The victim’s name was Michelle Lavone Inman, she was 24 years old, and she was murdered between two and five months before her remains were discovered in 1985.
The skeletal remains of a woman found in March 1985 near a stream in Cheatham County (Tennessee, USA) have been identified thanks to DNA testing in combination with genealogical methods, the Tennessee Bureau of Investigation (TBI) announced on July 21.
The victim, who was 24 years old, was found by a motorist who, due to having problems with his vehicle, stopped almost four decades ago between mile markers 29 and 30 on Interstate 24. Some clothing was also found at the crime scene: a dirty cap and T-shirt.
The identity of the victim was discovered step by step. Initially, TBI agents worked with the forensic anthropologists from the University of Tennessee, who determined that the skeletal remains belonged to a white woman. In addition, it was estimated that the victim had died between two and five months before her remains were discovered.
Both scientists and investigators were unable to discover more clues related to this murder at that time, so the victim was classified as a Jane Doe (a nickname used by the authorities to name unidentified people or those who remain anonymous).
The forensic anthropologists decided to go to the options of the Human Identification Center of the University of North Texas (UNTCHI), and in April 2018 a sample of the remains of the woman was sent there.
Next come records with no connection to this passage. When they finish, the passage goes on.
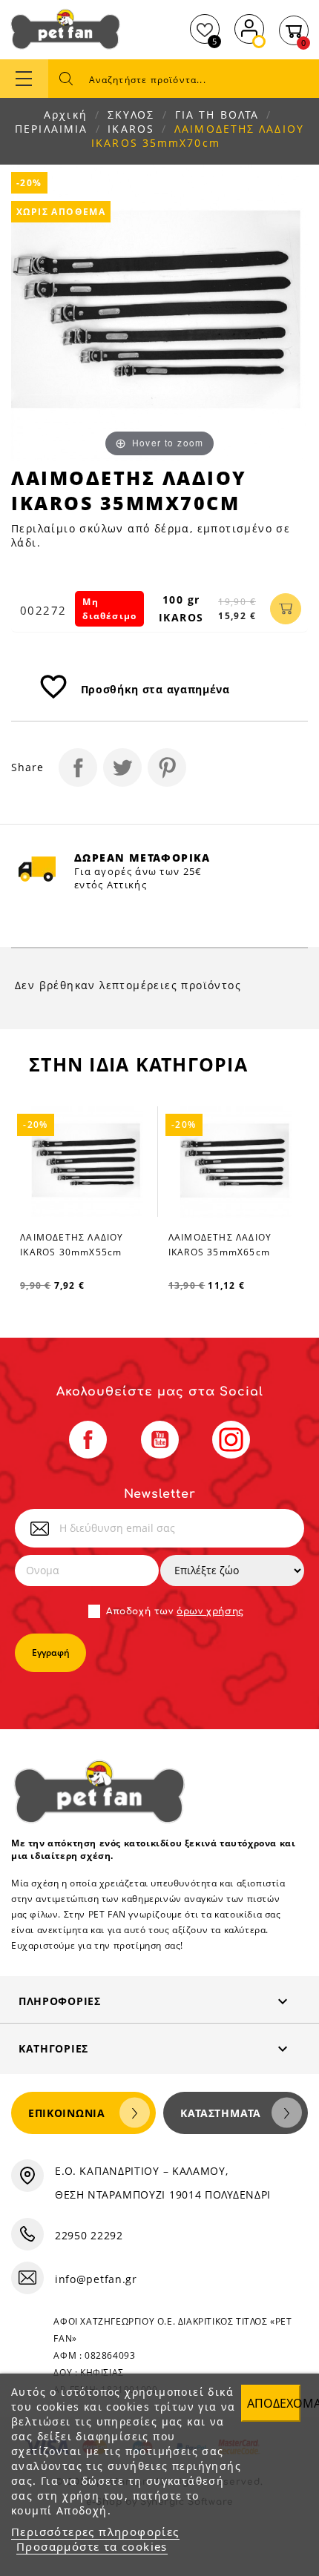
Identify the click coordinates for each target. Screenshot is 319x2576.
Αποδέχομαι (273, 2403)
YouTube (160, 1440)
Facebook (88, 1440)
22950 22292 (89, 2235)
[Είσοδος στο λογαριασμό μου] (249, 27)
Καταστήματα (220, 2113)
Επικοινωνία (66, 2113)
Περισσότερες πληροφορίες (95, 2531)
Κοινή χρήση (78, 767)
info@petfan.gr (96, 2279)
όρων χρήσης (210, 1611)
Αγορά (285, 608)
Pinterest (167, 767)
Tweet (122, 767)
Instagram (231, 1440)
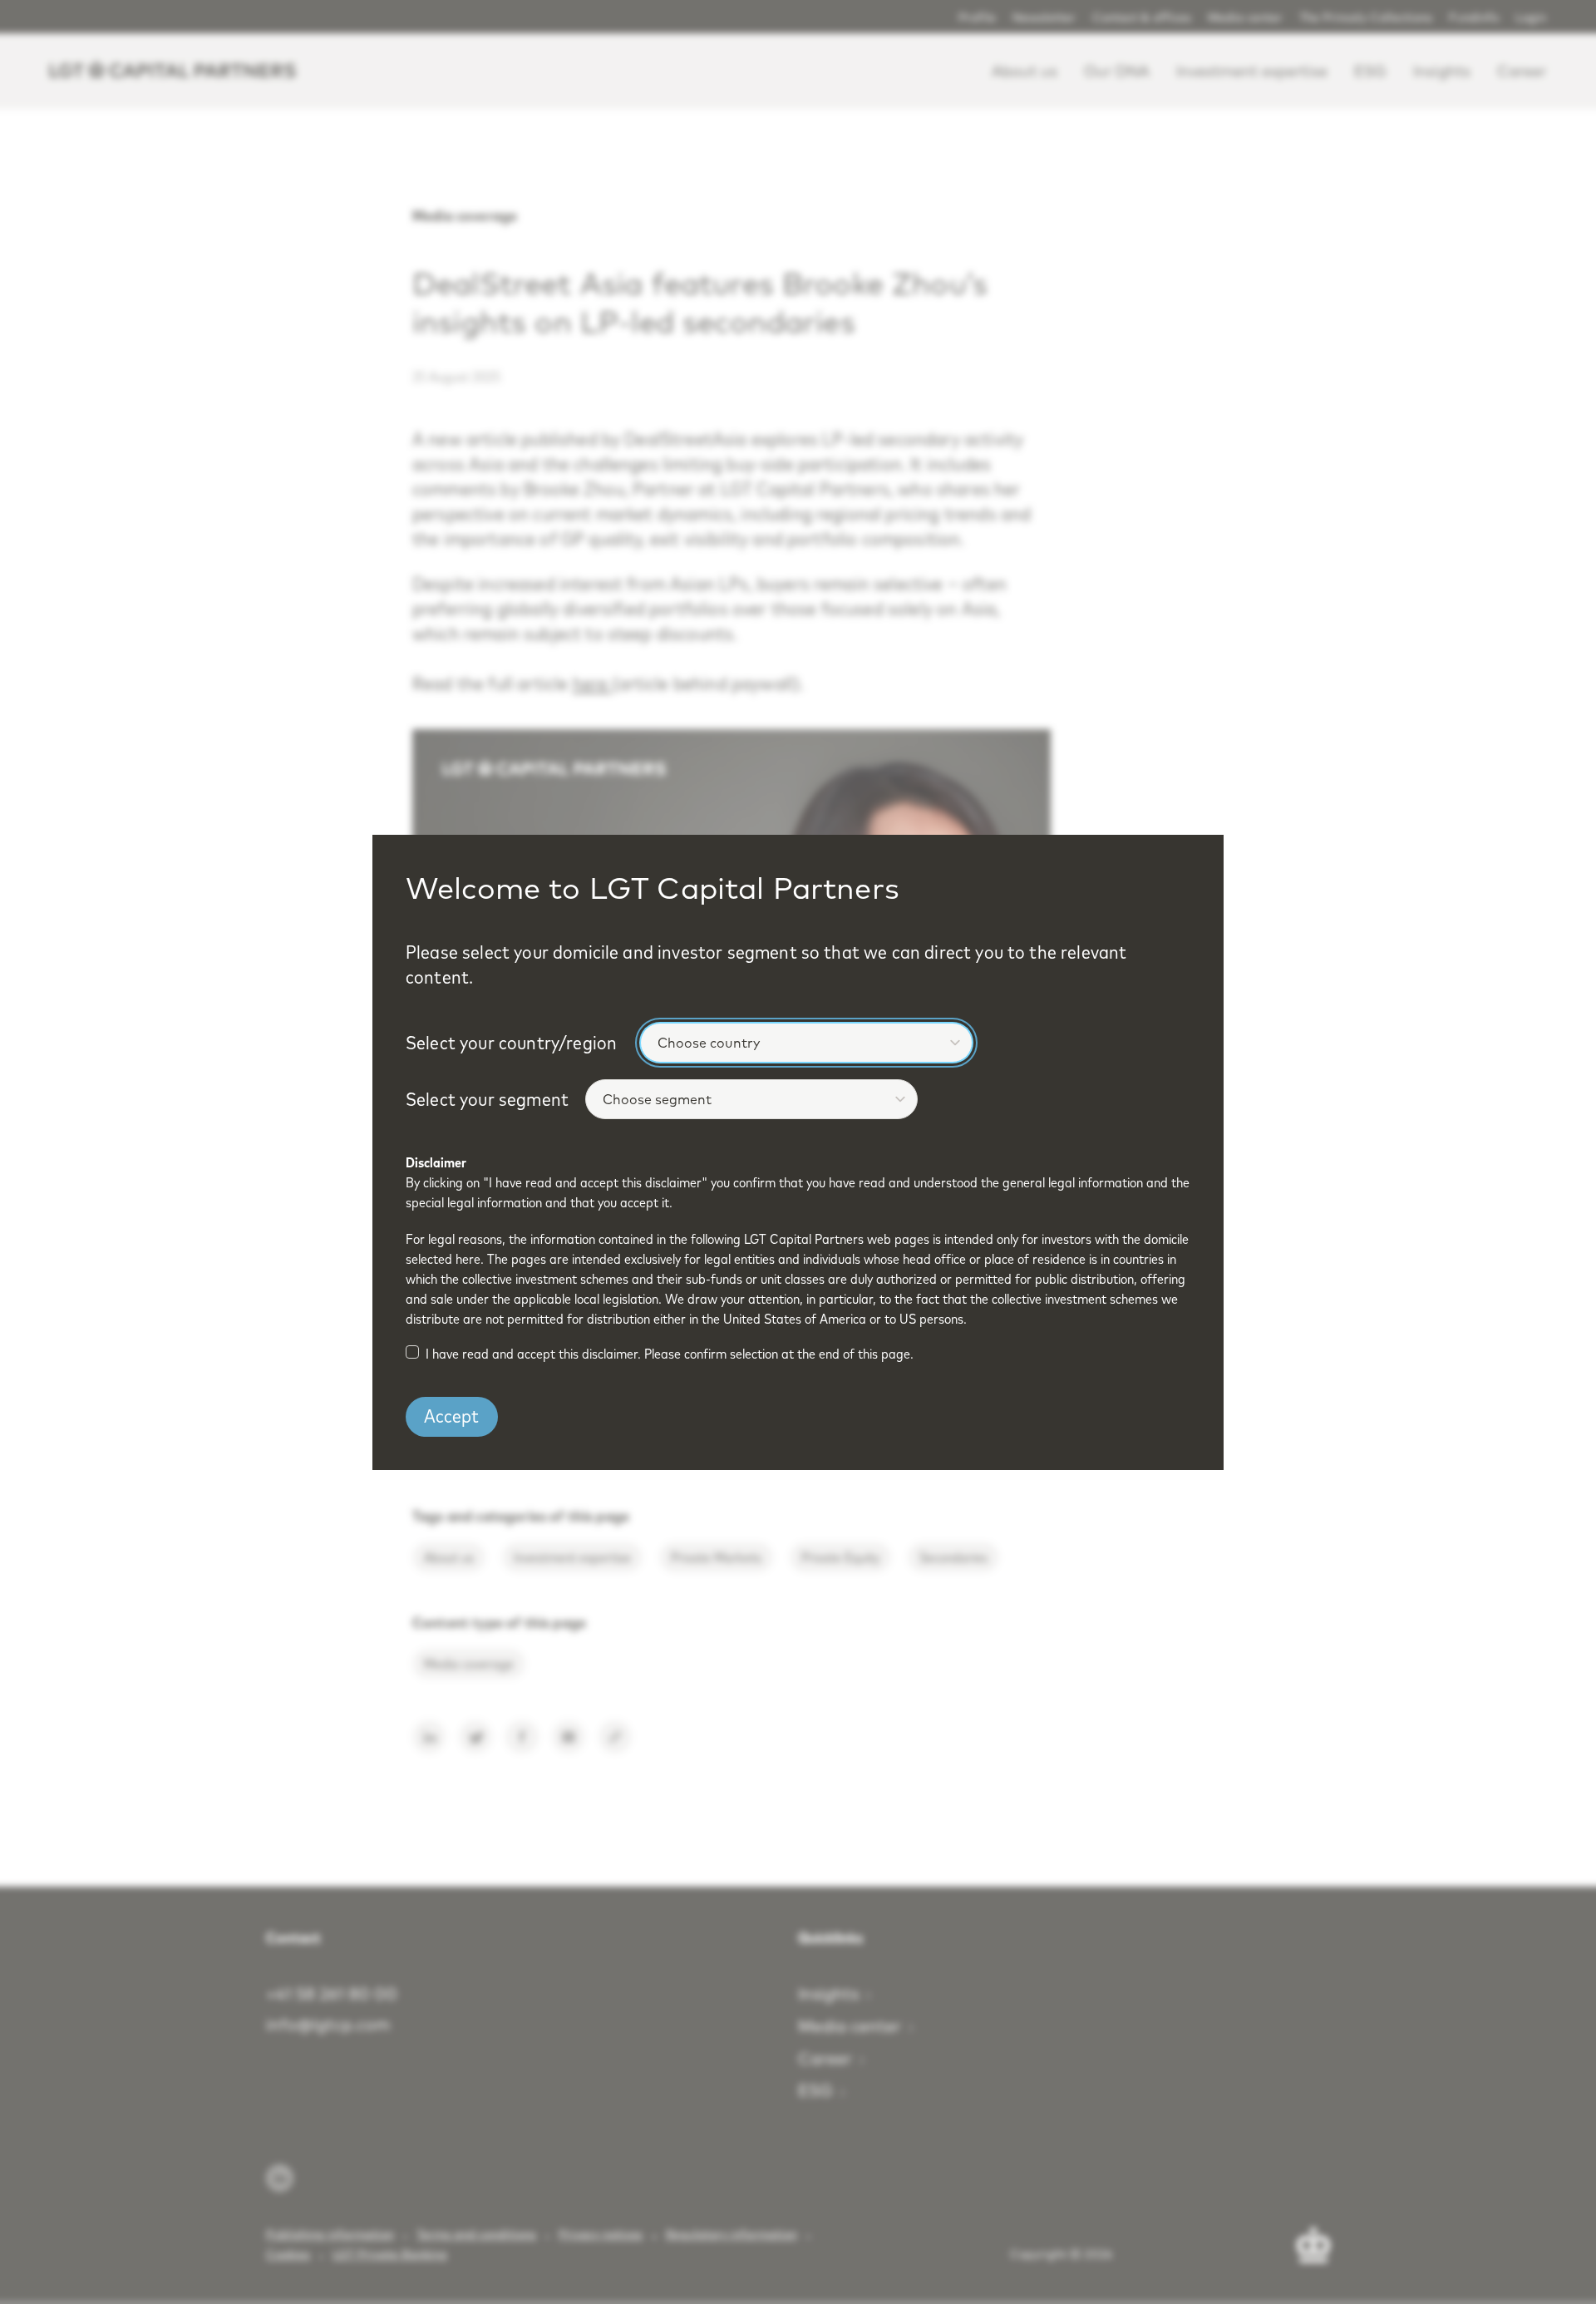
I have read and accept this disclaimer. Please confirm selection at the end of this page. (670, 1353)
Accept (451, 1416)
The center developed her DNA profile, which was entered into the Combined DNA Index System (CODIS) and the US National Missing and Unidentified Persons System for the woman to be ultimately identified. However, this step also did not yield positive results in relation to the identity of the victim.
a lost sister
Last December, TBI agents sent a sample of the woman’s remains to the Texas-based private laboratory Othram Inc. for DNA testing in combination with genealogical methods. The results of these tests gave clues about possible relatives of the victim, one of which was located in Virginia. TBI agents contacted this relative and confirmed that he had a sister, whom he had not heard from in over four decades.
The man lent his DNA to officers for comparison with the victim’s through forensic genetic genealogy, and earlier this month the Othram, Inc. laboratory identified the woman as Michelle Lavone Inman, a native of Nashville. Consequently, the special agents of the TBI have turned to the public to look for possible witnesses who can help solve her murder, by providing information on people Michelle Inman may have been with before her death, or by recognizing clothing from the scene.